Where does the word "handle" appear in the entries below? Copy each line that holds it.

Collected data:
====================
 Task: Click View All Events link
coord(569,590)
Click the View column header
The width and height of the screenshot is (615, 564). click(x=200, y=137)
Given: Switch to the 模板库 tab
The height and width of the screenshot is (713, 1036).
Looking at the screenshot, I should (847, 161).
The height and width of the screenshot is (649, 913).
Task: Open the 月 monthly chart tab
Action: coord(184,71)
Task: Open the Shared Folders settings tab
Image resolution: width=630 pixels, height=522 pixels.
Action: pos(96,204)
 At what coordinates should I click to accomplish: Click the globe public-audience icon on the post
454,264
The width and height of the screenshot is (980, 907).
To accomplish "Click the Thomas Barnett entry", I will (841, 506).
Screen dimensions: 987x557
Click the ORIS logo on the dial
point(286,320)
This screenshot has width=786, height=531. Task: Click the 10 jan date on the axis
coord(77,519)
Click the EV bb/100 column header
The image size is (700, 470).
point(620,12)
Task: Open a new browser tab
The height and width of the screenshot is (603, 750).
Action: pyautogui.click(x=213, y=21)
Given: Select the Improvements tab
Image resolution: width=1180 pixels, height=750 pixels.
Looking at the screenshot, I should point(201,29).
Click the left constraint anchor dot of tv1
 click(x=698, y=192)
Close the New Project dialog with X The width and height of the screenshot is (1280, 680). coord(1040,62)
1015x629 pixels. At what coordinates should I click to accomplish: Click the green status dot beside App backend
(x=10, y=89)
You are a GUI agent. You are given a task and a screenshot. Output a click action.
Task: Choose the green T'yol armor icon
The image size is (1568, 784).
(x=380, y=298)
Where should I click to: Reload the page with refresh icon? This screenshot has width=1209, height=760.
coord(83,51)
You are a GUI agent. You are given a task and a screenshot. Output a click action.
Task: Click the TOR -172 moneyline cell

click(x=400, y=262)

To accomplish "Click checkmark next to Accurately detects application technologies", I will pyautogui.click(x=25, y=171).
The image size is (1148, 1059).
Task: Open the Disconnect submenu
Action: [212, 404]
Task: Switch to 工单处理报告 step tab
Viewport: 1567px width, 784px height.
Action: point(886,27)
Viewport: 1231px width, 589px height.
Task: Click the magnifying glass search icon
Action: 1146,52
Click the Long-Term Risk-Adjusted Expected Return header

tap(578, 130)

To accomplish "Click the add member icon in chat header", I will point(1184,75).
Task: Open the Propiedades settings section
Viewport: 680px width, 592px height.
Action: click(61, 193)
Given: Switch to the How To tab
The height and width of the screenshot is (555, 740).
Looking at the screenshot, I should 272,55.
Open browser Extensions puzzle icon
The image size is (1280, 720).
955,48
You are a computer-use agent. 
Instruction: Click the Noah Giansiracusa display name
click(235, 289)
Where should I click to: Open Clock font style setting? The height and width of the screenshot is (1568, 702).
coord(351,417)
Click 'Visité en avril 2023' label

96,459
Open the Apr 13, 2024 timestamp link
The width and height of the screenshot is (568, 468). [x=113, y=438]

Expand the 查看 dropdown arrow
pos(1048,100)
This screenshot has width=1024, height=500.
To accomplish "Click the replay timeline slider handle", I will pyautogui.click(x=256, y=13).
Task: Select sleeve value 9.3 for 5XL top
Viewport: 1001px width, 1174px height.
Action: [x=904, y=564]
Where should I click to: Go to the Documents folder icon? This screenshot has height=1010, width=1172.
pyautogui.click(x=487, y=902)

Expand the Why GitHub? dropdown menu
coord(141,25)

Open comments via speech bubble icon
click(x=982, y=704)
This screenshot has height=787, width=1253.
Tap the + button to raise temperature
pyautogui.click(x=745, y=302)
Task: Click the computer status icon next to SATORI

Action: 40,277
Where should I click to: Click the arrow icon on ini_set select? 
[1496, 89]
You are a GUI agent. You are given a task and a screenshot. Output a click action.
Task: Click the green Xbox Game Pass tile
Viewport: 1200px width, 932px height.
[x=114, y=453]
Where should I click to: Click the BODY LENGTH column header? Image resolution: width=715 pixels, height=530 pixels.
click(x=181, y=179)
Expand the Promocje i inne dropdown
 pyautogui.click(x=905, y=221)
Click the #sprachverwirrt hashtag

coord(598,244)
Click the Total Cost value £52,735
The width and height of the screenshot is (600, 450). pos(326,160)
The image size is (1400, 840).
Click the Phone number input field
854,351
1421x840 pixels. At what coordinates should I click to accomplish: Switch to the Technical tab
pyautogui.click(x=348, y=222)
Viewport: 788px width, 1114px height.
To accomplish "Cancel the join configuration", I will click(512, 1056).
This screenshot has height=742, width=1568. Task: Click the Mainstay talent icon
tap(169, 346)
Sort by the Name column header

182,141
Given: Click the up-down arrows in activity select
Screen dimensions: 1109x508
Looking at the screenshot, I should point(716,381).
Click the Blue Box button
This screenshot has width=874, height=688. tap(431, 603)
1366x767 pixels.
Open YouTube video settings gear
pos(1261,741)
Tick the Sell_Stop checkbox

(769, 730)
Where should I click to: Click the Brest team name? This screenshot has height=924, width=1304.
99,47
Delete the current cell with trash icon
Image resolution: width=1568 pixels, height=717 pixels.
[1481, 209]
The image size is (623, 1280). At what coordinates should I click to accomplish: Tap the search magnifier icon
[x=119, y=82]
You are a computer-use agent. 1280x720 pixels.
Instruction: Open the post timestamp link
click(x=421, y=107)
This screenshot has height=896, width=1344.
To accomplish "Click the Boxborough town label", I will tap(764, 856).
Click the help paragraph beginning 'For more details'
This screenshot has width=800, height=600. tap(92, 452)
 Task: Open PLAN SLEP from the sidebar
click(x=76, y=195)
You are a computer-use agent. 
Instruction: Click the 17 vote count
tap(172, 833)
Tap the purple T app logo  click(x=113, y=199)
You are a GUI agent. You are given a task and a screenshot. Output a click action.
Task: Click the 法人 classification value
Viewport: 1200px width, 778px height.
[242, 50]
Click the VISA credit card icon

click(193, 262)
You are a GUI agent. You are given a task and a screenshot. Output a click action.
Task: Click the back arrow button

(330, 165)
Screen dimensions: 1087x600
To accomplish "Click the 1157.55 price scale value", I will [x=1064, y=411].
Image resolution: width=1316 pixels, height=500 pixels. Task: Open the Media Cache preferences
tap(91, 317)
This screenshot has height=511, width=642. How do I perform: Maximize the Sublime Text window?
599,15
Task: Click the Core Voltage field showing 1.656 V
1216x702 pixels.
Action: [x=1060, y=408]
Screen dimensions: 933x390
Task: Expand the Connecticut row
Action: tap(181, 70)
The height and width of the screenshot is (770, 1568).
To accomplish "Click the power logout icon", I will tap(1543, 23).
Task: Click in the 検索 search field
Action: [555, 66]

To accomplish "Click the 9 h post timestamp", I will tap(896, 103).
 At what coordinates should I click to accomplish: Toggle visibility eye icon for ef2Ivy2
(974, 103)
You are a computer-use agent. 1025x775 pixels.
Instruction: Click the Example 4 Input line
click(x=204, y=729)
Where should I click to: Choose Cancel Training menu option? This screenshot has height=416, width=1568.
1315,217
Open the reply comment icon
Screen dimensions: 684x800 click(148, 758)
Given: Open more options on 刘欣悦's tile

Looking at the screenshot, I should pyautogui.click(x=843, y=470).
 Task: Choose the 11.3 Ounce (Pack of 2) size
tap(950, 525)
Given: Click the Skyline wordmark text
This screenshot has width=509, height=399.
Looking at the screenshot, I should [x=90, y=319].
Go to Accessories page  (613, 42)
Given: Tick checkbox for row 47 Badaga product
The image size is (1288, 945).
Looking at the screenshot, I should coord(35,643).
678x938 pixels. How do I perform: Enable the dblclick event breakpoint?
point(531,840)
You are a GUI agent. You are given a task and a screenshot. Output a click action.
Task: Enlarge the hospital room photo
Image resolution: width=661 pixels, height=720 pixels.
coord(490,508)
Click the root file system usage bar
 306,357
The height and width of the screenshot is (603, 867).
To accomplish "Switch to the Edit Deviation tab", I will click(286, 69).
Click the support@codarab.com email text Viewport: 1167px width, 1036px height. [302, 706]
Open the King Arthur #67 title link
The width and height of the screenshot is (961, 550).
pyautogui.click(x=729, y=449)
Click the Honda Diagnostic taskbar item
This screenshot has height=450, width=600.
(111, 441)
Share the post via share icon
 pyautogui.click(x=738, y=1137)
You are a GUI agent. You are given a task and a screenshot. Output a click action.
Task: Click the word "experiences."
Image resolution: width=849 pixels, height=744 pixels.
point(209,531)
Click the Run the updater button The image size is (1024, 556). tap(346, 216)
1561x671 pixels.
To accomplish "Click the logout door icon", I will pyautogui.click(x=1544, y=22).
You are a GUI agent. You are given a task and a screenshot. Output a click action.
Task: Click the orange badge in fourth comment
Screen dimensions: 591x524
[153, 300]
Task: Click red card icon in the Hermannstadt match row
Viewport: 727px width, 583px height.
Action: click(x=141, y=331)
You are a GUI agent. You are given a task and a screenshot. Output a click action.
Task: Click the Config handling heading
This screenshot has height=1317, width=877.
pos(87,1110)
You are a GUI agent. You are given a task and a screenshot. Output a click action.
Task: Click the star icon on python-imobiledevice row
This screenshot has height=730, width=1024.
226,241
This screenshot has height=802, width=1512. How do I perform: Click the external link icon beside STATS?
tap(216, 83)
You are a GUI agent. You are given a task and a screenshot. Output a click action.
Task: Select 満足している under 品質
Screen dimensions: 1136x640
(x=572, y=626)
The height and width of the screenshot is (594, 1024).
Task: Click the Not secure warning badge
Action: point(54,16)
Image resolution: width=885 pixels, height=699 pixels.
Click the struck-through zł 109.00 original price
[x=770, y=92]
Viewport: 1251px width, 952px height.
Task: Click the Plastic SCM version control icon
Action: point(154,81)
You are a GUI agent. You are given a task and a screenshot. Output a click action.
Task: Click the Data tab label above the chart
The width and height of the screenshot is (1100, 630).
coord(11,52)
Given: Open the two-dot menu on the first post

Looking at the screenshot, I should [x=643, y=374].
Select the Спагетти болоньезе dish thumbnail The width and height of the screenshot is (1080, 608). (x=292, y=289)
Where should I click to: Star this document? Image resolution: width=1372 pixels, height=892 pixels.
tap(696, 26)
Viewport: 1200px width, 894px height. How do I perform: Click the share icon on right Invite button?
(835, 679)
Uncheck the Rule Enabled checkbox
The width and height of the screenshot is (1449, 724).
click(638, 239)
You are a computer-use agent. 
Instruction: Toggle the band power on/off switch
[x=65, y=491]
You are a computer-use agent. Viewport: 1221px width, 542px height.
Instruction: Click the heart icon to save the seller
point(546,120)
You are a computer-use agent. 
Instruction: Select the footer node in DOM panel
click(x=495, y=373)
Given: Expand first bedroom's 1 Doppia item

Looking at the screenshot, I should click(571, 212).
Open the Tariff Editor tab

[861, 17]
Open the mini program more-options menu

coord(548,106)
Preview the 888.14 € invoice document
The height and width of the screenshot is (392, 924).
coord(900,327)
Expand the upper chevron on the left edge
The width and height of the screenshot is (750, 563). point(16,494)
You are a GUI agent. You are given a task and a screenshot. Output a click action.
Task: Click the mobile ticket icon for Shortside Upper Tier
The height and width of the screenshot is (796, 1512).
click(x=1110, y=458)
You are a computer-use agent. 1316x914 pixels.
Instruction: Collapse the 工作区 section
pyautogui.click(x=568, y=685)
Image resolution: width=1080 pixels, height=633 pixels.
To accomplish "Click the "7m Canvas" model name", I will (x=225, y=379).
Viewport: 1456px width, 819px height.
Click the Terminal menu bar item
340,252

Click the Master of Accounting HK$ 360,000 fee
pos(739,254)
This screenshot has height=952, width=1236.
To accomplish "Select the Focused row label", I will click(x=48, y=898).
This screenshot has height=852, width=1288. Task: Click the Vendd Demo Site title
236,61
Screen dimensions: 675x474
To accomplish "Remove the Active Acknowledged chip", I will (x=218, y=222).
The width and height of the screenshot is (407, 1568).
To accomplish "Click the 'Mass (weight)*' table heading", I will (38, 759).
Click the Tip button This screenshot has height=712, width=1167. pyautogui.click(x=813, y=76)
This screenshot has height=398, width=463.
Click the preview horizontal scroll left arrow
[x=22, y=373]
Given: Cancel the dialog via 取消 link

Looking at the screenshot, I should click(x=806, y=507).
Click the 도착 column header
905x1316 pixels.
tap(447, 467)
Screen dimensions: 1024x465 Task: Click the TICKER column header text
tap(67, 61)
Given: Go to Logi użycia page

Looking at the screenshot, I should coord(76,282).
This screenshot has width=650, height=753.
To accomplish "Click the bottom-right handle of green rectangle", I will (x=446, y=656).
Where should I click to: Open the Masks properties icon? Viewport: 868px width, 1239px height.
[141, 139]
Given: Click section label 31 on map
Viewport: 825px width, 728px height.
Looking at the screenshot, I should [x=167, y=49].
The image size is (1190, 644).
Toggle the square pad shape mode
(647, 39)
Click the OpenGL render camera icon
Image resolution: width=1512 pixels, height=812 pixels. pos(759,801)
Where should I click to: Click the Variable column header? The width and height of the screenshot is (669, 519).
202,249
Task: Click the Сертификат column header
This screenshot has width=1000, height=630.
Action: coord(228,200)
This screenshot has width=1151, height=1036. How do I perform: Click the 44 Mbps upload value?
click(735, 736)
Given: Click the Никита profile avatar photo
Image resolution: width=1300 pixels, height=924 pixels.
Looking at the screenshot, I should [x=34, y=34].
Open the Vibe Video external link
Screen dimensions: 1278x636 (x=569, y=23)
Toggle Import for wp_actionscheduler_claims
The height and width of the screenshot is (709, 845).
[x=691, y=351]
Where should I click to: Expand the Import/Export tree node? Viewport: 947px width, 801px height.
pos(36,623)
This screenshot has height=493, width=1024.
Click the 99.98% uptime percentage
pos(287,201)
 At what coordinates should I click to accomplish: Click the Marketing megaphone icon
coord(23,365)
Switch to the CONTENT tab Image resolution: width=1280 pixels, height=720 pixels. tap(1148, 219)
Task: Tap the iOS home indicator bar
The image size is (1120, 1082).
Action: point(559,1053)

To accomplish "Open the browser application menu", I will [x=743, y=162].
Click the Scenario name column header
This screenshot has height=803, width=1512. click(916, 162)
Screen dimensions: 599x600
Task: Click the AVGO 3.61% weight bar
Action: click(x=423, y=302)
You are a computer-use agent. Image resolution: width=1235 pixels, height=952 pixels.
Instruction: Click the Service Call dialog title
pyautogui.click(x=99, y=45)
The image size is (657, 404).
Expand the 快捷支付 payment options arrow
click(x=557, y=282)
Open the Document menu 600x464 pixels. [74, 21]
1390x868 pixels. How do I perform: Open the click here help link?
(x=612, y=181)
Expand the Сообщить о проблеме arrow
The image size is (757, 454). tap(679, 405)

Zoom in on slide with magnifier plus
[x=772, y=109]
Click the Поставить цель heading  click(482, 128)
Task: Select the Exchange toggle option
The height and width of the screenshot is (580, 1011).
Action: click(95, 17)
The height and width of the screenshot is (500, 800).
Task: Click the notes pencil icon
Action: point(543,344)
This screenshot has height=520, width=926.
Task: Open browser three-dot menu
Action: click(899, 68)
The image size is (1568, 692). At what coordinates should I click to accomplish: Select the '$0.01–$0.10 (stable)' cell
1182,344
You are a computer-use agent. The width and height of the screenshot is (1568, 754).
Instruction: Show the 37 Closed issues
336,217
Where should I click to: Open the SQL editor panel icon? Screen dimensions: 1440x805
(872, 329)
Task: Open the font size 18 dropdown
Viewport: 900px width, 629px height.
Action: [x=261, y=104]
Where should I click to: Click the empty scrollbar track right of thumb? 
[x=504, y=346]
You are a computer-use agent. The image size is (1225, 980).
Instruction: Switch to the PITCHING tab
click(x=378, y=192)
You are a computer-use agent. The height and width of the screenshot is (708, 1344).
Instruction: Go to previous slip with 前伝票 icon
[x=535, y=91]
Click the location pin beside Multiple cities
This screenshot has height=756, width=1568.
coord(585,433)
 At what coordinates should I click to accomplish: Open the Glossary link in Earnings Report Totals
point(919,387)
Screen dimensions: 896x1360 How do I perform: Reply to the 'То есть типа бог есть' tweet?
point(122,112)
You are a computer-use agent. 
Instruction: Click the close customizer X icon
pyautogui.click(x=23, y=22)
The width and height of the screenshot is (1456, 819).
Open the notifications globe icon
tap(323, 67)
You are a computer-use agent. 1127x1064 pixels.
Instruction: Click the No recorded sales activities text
====================
**Response area**
To accomplish "Click the replay timeline slider handle", I will pyautogui.click(x=256, y=13).
To accomplish "Click the bottom-right handle of green rectangle", I will (x=446, y=656).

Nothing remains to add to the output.